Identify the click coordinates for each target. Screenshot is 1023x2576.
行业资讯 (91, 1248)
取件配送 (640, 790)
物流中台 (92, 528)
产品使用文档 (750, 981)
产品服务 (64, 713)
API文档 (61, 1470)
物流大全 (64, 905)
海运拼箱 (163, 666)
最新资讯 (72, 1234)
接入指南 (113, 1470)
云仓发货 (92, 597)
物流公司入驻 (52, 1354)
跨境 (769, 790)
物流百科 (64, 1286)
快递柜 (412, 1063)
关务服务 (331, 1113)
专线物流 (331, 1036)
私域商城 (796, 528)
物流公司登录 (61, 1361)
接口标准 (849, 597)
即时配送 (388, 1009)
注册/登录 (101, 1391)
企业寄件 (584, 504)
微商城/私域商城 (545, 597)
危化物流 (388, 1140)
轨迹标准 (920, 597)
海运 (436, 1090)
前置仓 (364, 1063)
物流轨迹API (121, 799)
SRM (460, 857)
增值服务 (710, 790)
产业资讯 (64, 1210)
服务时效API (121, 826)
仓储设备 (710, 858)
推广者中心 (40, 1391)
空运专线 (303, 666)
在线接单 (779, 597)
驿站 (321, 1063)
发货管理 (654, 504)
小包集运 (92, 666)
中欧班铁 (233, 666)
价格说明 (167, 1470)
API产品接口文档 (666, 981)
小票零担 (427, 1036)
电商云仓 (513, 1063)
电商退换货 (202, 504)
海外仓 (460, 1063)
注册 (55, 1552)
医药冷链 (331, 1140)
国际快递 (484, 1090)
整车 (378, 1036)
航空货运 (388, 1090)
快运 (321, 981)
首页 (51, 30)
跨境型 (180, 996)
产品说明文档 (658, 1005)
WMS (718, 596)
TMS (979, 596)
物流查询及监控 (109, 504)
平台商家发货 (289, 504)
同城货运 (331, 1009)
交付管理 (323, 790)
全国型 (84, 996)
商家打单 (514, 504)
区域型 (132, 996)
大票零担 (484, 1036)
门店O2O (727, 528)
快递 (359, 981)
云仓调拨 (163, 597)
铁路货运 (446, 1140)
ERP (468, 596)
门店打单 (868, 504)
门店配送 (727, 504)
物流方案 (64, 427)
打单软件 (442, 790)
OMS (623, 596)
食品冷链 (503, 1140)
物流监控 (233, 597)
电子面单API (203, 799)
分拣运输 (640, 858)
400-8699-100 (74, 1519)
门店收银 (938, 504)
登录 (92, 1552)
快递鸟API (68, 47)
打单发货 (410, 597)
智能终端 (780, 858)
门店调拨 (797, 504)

Task goal » All lines above from the one with "医药冷链 (331, 1140)" to the one with "大票零担 (484, 1036)", inclusive, should be copied exactly, and no other lines.

The completed task »
医药冷链 (331, 1140)
国际快递 (484, 1090)
整车 (378, 1036)
航空货运 (388, 1090)
快运 (321, 981)
首页 (51, 30)
跨境型 (180, 996)
产品说明文档 (658, 1005)
WMS (718, 596)
TMS (979, 596)
物流查询及监控 (109, 504)
平台商家发货 (289, 504)
同城货运 (331, 1009)
交付管理 (323, 790)
全国型 (84, 996)
商家打单 (514, 504)
区域型 (132, 996)
大票零担 (484, 1036)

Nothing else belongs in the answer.